The invention relates to a fuel injection system for dosing and atomizing fuel under high pressure into an internal-combustion engine.
A fuel injection system has the functions, for each cylinder of an internal-combustion engine, to dose precisely the quantity of fuel supplied as a function of an operating state, to introduce the fuel into the combustion air at the correct time and to atomize the fuel sufficiently finely via the pressure gradient prevailing at an injection nozzle.
Such a fuel injection system is applicable to both diesel and Otto engines, to both single-cylinder and multiple-cylinder engines, and to both direct injection into the cylinder and suction pipe injection. The fuel injection system according to the invention is however intended preferably for diesel engines with direct injection under high pressure into each individual engine cylinder.

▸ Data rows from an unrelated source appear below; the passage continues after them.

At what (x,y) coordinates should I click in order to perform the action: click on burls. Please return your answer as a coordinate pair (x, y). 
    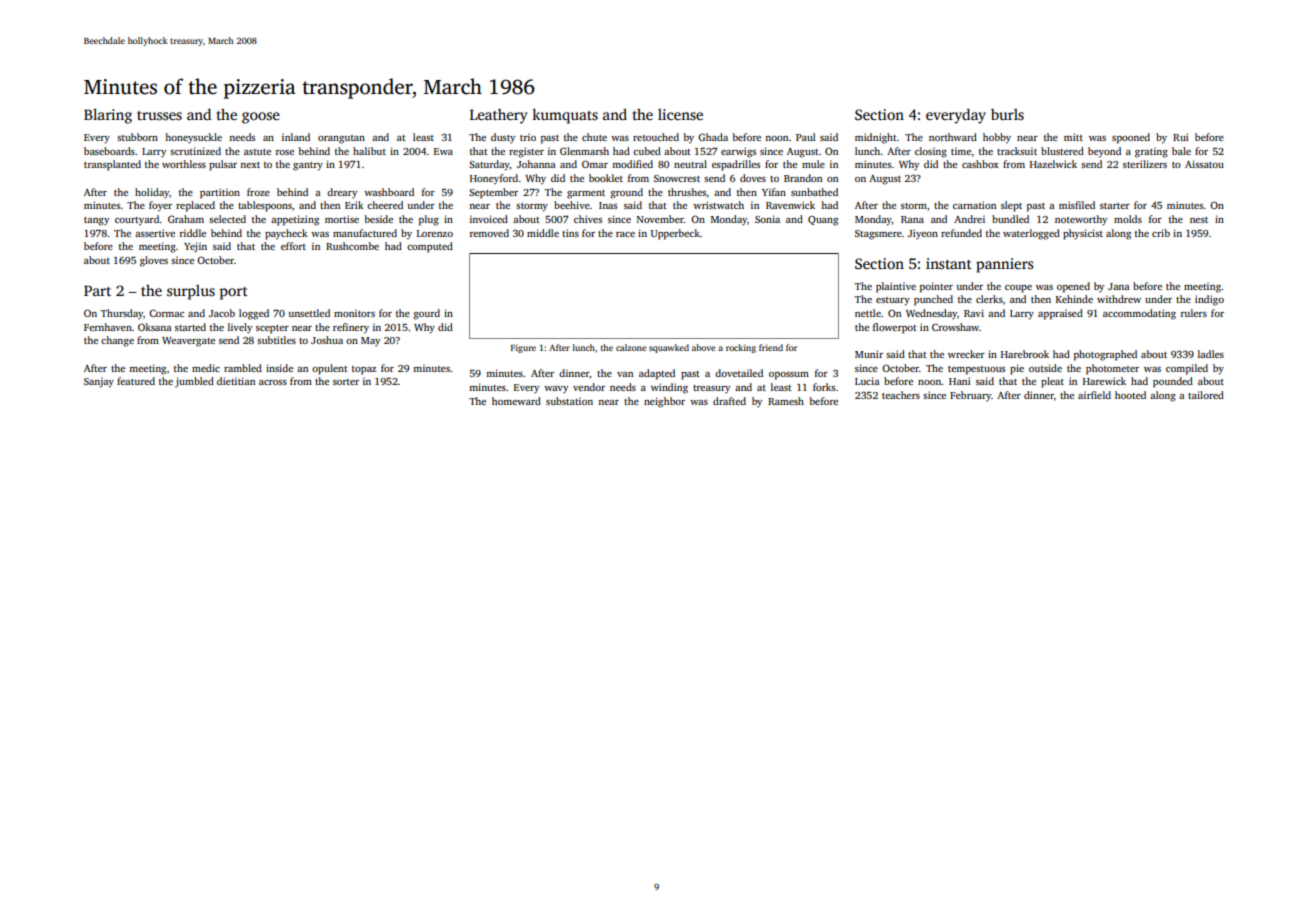
    Looking at the image, I should click on (1007, 114).
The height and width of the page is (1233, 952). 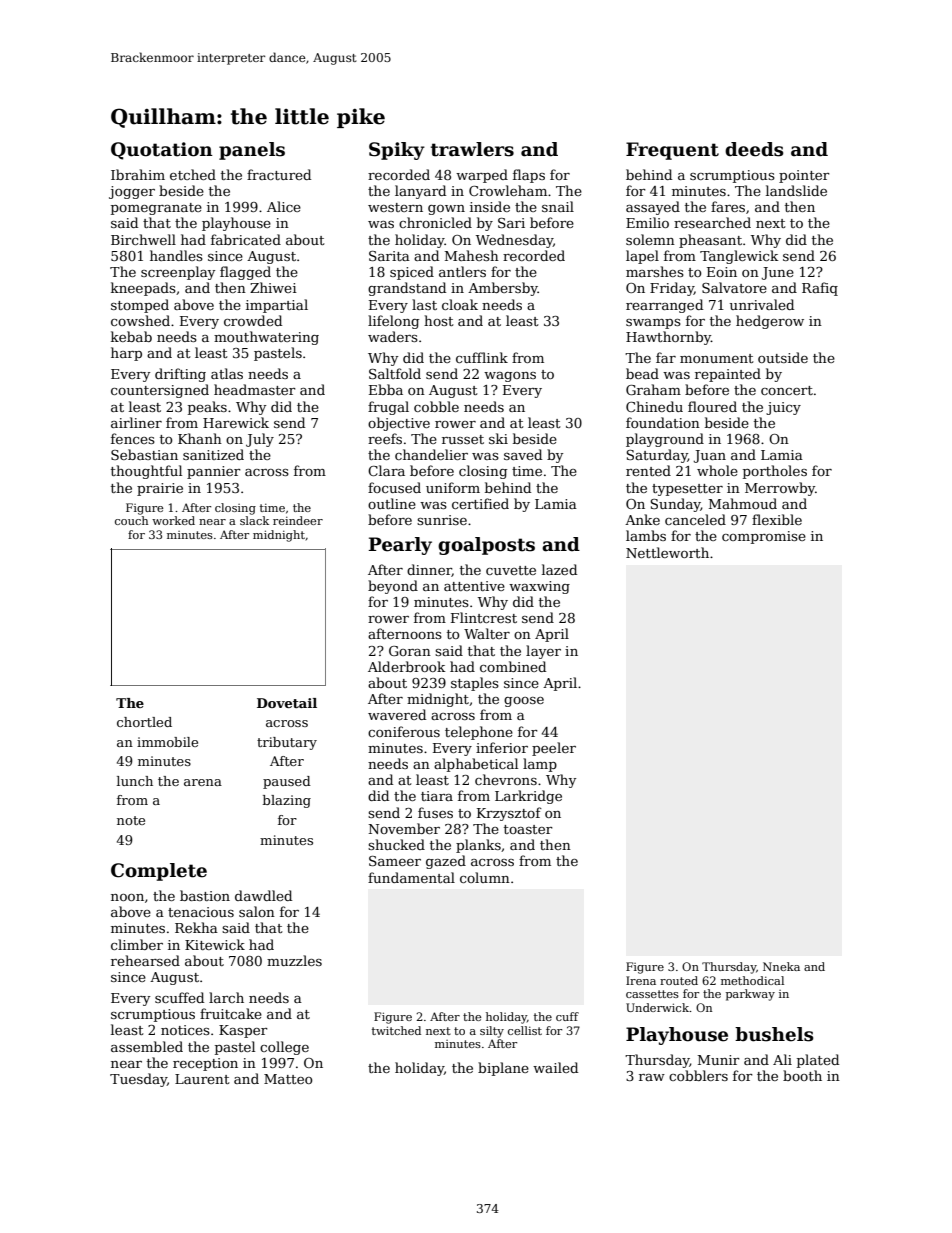 What do you see at coordinates (145, 960) in the page?
I see `rehearsed` at bounding box center [145, 960].
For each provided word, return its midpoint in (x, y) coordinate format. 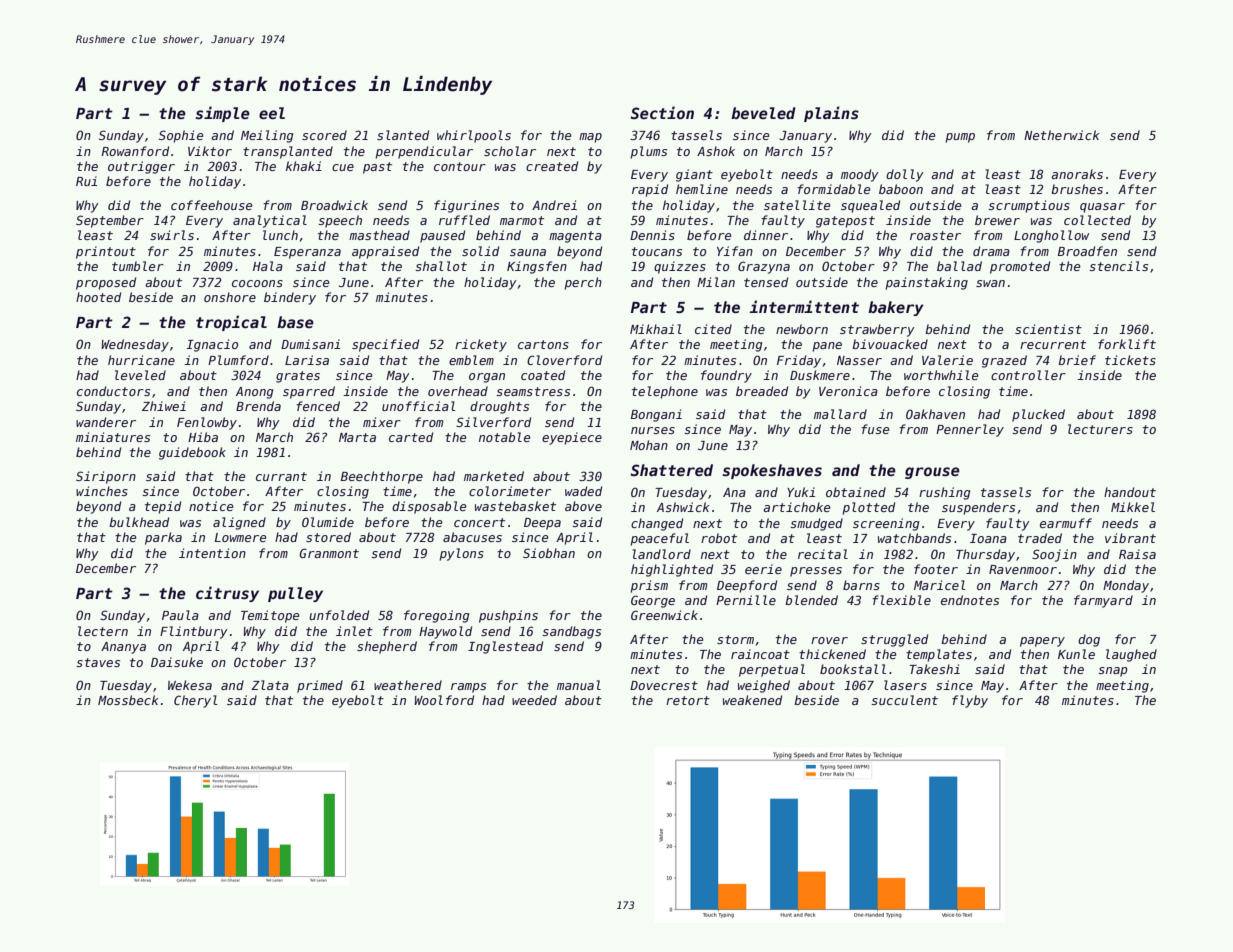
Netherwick (1061, 135)
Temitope (270, 616)
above (583, 506)
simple (222, 114)
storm (735, 639)
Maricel (940, 585)
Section (662, 112)
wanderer (106, 422)
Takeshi (934, 669)
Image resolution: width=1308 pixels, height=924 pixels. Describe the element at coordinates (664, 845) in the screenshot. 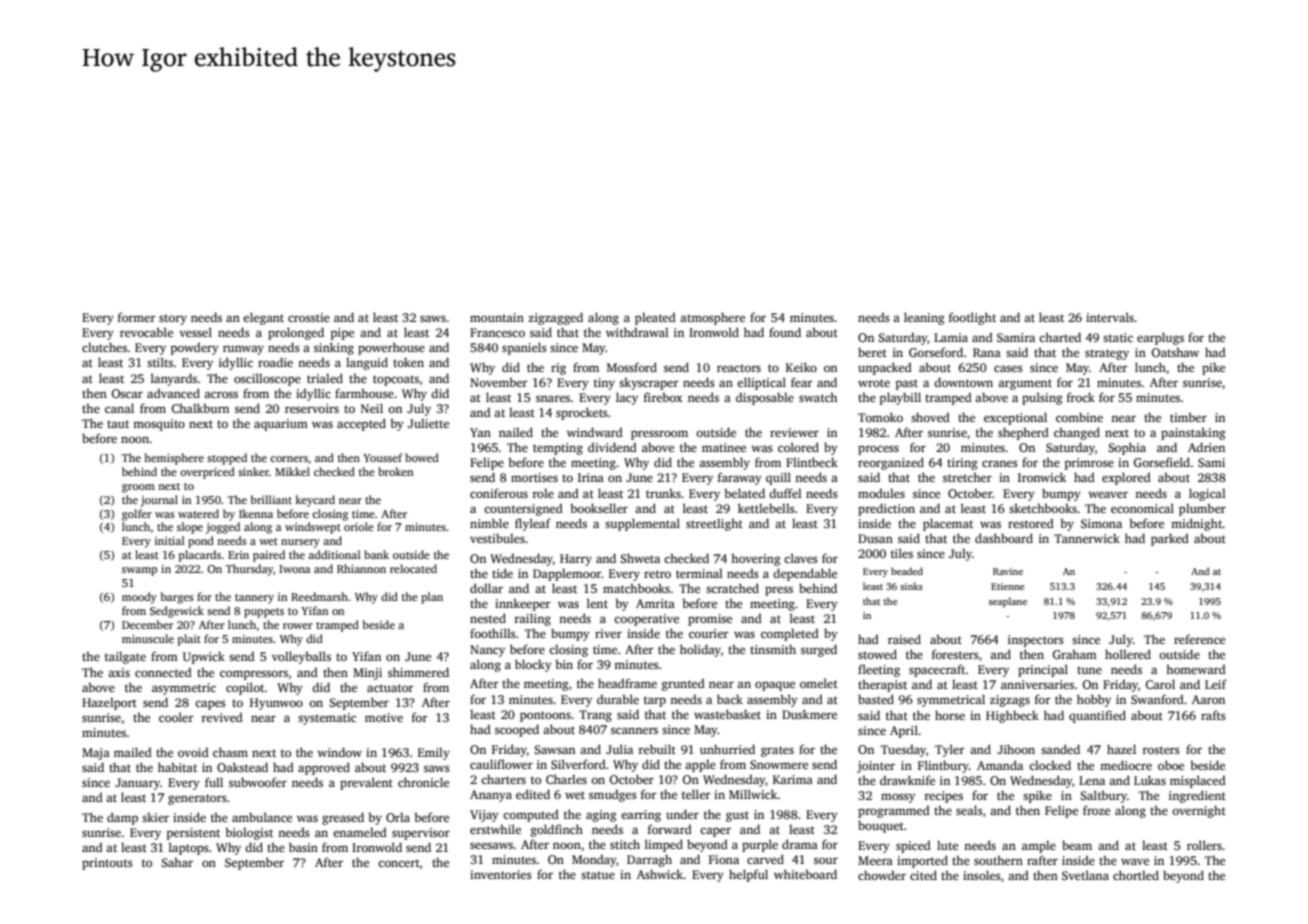

I see `limped` at that location.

Numerous fuel injection systems are known. In the majority of known injection systems, a mechanically or hydraulically driven piston pump doses the fuel into the combustion air intermittently at a controllable ties pressurises it, and displaces it through the injection nozzle. The quantity of fuel injected in this case is varied by varying the delivery stroke of the piston of the piston pump (so-called stroke regulation), by varying the quantity of fuel in the pump chamber of the piston pump (so-called charge regulation), or by varying the throttle cross-sections effective during the delivery (so-called throttle regulation).
It is also known to provide a separate pump piston for each cylinder of the internal-combustion engine in a series of pumps or pump/injection nozzle combinations. Distributor pumps are also known, wherein a plurality of cylinders of the internal-combustion engine are alternatively supplied from one pump piston in the pump.
These known injection systems have a number of disadvantages. They require one or more intermittently driven pump pistons. The structural outlay for the pump piston drive is high due to the intermittent loading. Furthermore, the fuel pump must controllably time the delivery for variable speed operation. The structural outlay for this purpose is substantial.
Lastly, a fuel injection system is also known wherein a non-periodic fuel pump delivers fuel at regulated pressures into a system common to all the cylinders of the internal-combustion engine. The injection quantity is regulated by the fuel pressure and the time cross-section of the injection nozzle at each cylinder--i.e., the integral of the free flow cross-section of injection orifice over the time. It is therefore necessary to control precisely the time cross-section of each injection nozzle. This is performed either mechanically or electromagnetically.
Even the last-mentioned injection system has serious disadvantages. In order for the fuel pump to be able to deliver at regulated pressure, it must deliver more fuel than is required for the injection, and the control of the time cross-section of the injection nozzles necessitates a considerable structural outlay. Control of the injection quantity by means of the time cross-section becomes increasingly difficult, or even impossible, as the injection time becomes shorter.